Edi menuturkan, kunci keberhasilan budidaya ulat sutera adalah ketersediaan daun murbei. Dengan memiliki kebun murbei sendiri, maka biaya produksi dapat ditekan. Dia juga menyatakan pentingnya menjaga kebersihan kandang. Terutama saat ulat masih kecil pada umur 0-12 hari.
“Ulat sutera kecil tidak tahan terhadap bau-bauan, misalnya bau rokok dan parfum. Sehingga orang atau pekerja yang masuk kandang tidak boleh mengandung aroma tersebut,” katanya.
Edi menyatakan akan terus mengembangkan usaha budidaya ulat sutera. KTH Bina Mandiri yang dipimpinnya telah ditetapkan sebagai lembaga pelatihan dan pemagangan usaha kehutanan swadaya (LP2UKS) wanawiyata widyakarya oleh Pusat Penyuluhan, Badan Penyuluhan dan Pengembangan SDM (BP2SDM) KLHK pada tahun 2015.
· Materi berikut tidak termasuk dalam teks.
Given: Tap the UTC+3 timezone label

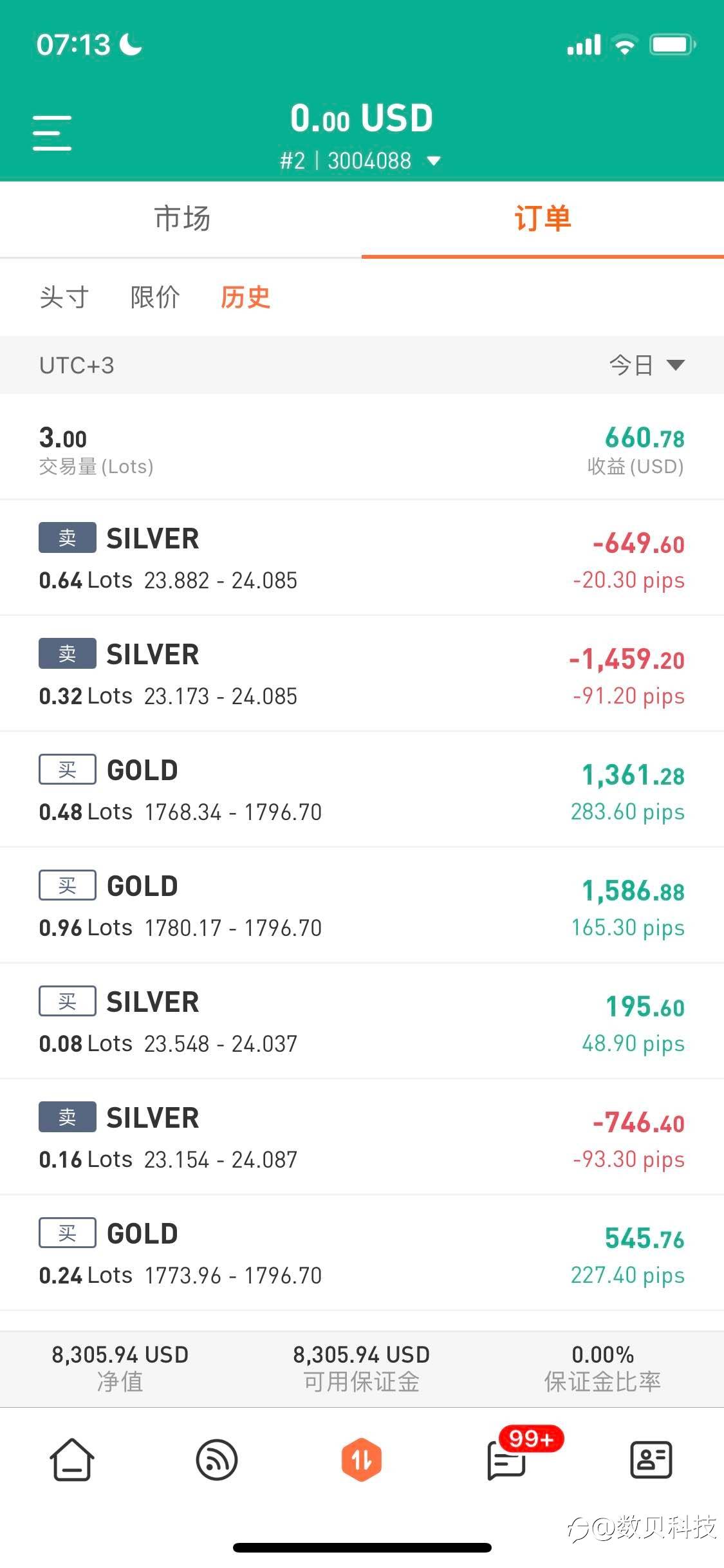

Sebagai wanawiyata widyakarya, KTH Bina Mandiri mendapat dukungan sarana dan prasarana. KTH Bina Mandiri diharapkan bisa mentrasfer ilmu pengetahuannya ke masyarakat lain melalui pelatihan dan pemagangan, sehingga muncul wirausahawan-wirausahawan baru.
Edi menuturkan, berkat dukungan dan dampak dari kegiatan pemagangan juga, KTH Bina Mandiri telah bermitra dengan 8 kelompok tani yang tersebar di wilayah Sukabumi dan Cianjur.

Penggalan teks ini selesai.